EXERCISE DIRECTIONS —
Look below for the line that contains "Zoom out the timeline with minus icon", then copy it and each following line exactly, through and including the line that contains "Image resolution: width=1505".

Stored data entries
————
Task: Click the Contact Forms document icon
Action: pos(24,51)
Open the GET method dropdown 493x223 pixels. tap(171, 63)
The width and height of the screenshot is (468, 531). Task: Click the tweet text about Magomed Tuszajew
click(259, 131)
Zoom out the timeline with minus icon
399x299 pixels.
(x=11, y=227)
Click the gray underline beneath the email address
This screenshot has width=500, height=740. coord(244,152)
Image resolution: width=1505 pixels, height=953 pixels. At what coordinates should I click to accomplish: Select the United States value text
————
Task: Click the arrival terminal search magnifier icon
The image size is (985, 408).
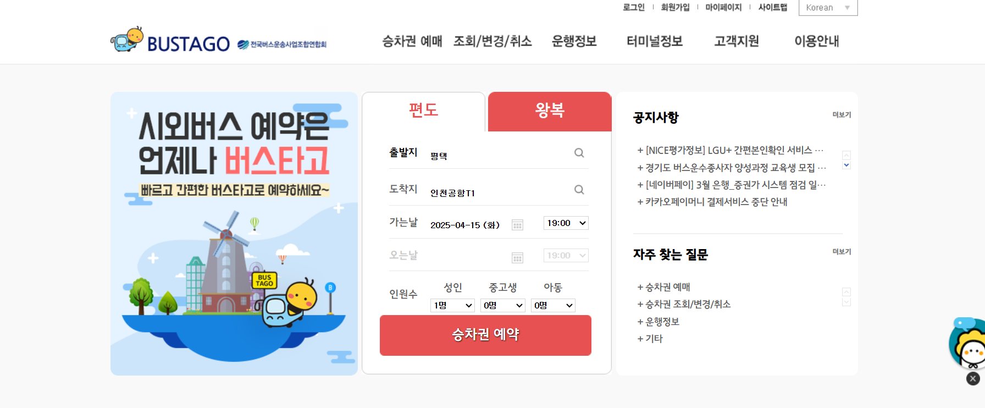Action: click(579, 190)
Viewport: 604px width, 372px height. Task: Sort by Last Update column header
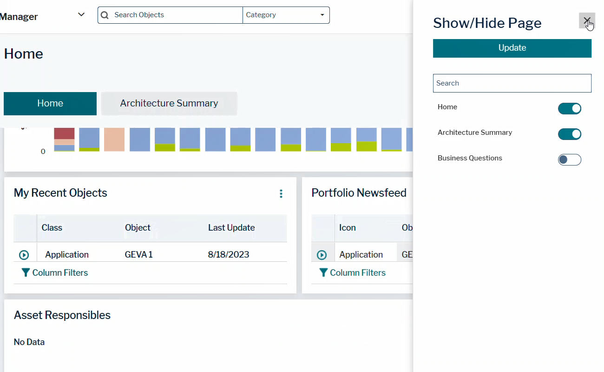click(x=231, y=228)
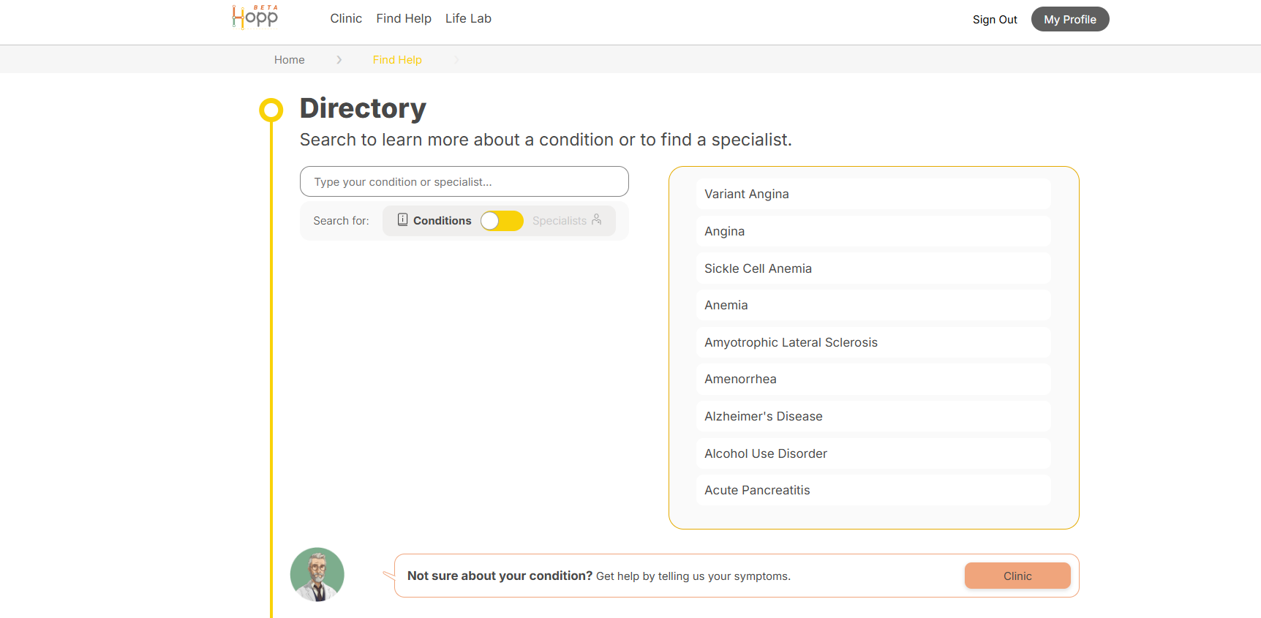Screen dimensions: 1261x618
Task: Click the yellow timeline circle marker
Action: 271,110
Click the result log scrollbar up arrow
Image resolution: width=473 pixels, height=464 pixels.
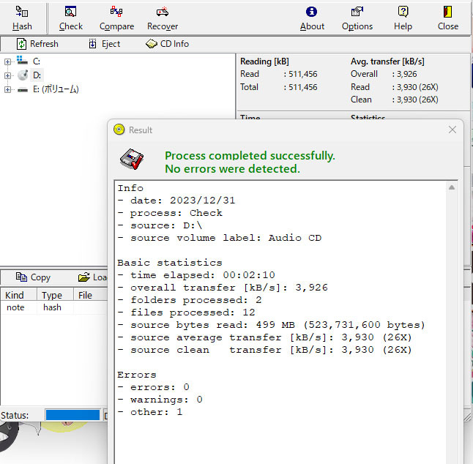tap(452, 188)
————
SOLUTION TO THIS TASK —
Zoom out the timeline with minus icon
399x299 pixels.
(x=11, y=227)
Click the gray underline beneath the email address
This screenshot has width=500, height=740. coord(244,152)
Image resolution: width=1505 pixels, height=953 pixels. At what coordinates should I click to accomplish: Select the United States value text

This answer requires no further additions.